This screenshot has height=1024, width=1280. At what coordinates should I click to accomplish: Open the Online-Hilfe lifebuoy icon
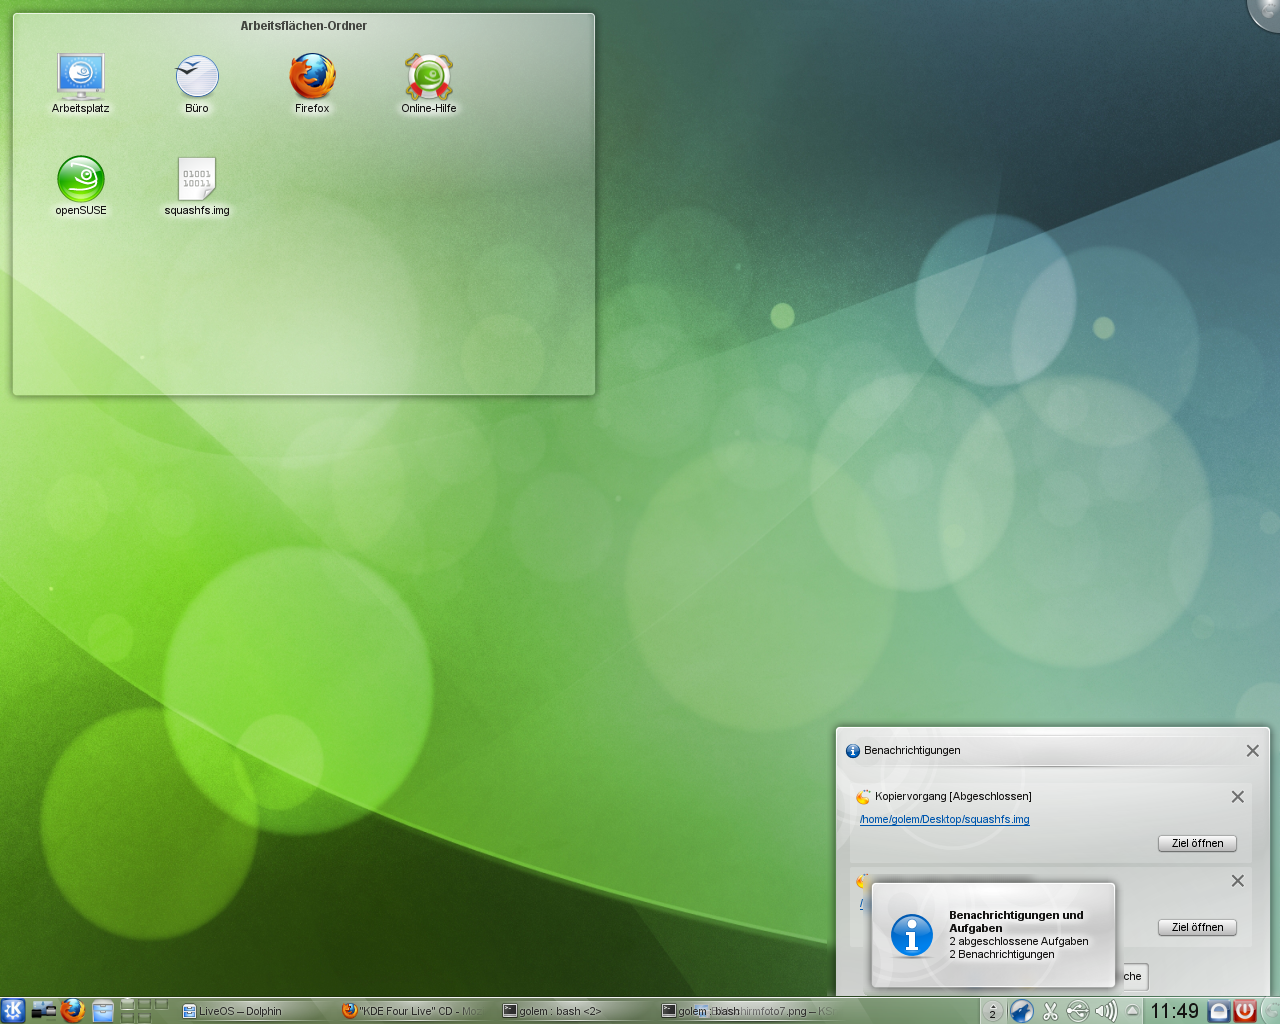429,76
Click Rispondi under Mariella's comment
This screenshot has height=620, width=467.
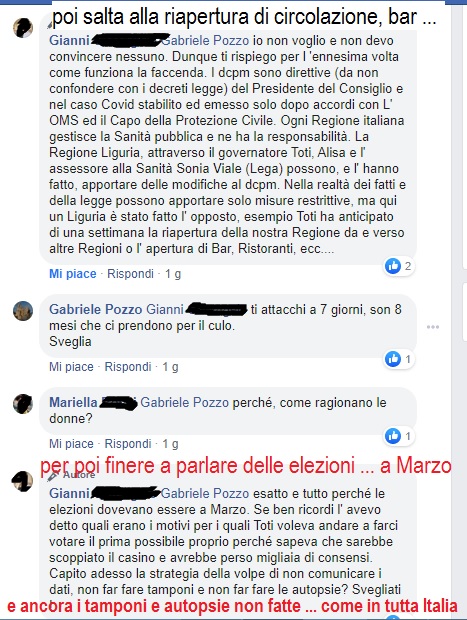click(x=128, y=444)
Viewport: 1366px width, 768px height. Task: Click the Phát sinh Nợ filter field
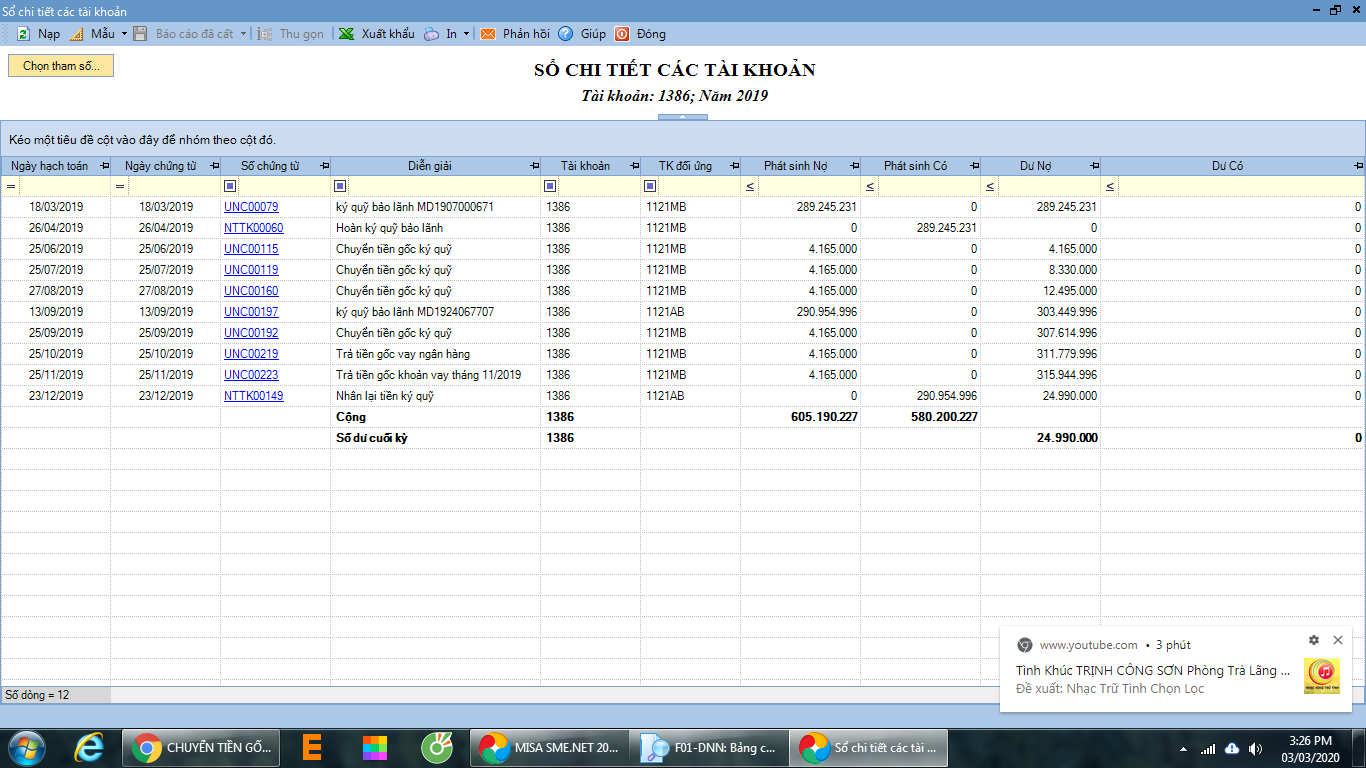pos(808,186)
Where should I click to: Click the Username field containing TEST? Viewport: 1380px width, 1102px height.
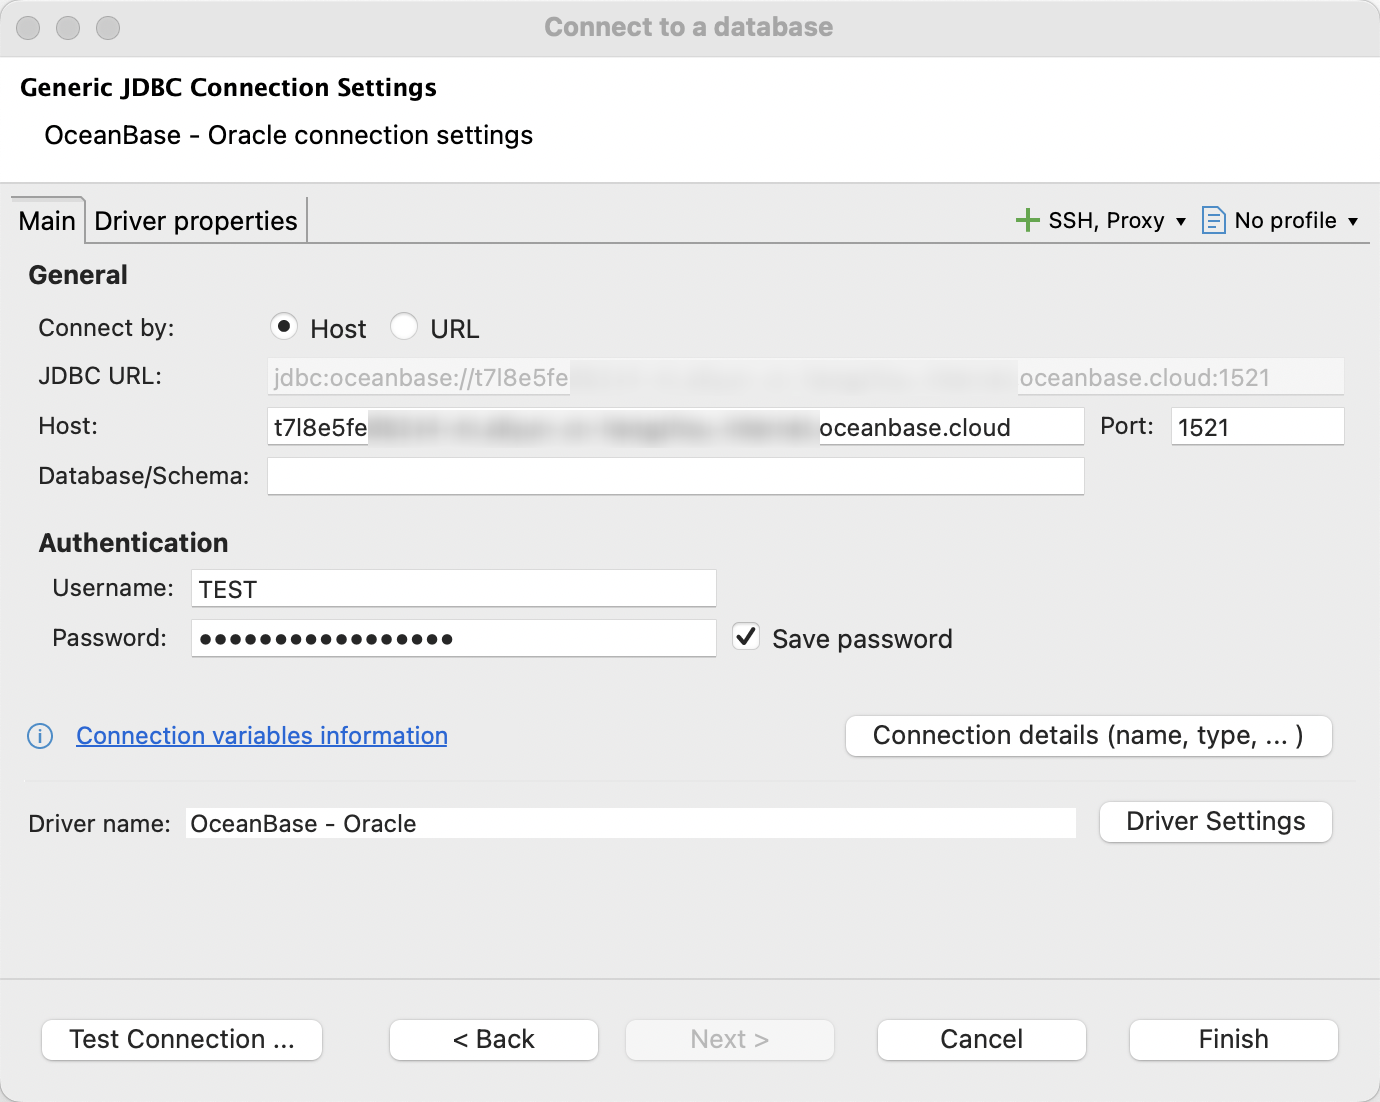(453, 589)
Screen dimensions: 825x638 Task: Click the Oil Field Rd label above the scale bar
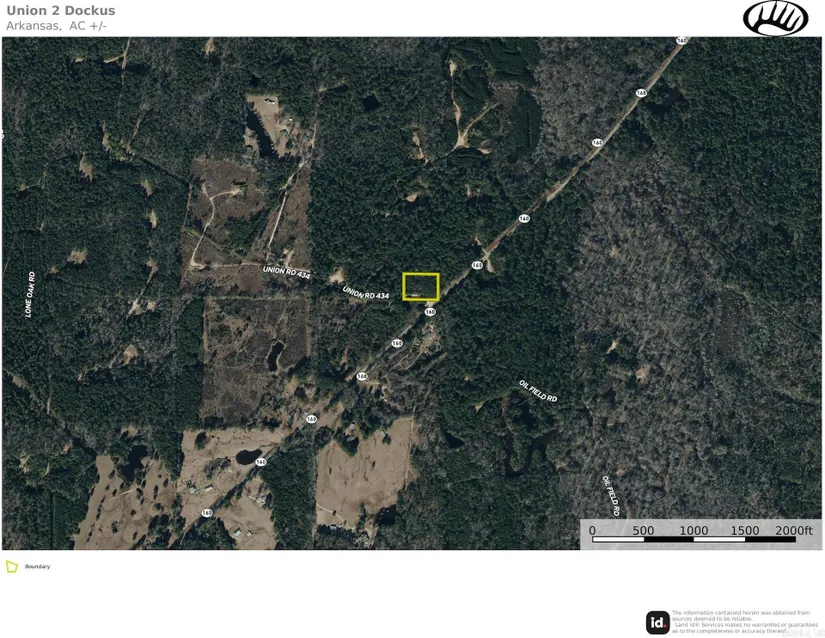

================

EXERCISE INSTRUCTIONS: Your copy should match the entries above exactly and contain no pictures.

WRITTEN ANSWER:
This screenshot has height=1024, width=1280. At what coordinates should I click to accomplish: Open the Online-Hilfe lifebuoy icon
429,76
Click Rispondi under Mariella's comment
This screenshot has height=620, width=467.
click(x=128, y=444)
Viewport: 1366px width, 768px height. Task: Click the Phát sinh Nợ filter field
pos(808,186)
Where should I click to: Click the Username field containing TEST? Viewport: 1380px width, 1102px height.
(453, 589)
Screen dimensions: 825x638 Task: Click the Oil Field Rd label above the scale bar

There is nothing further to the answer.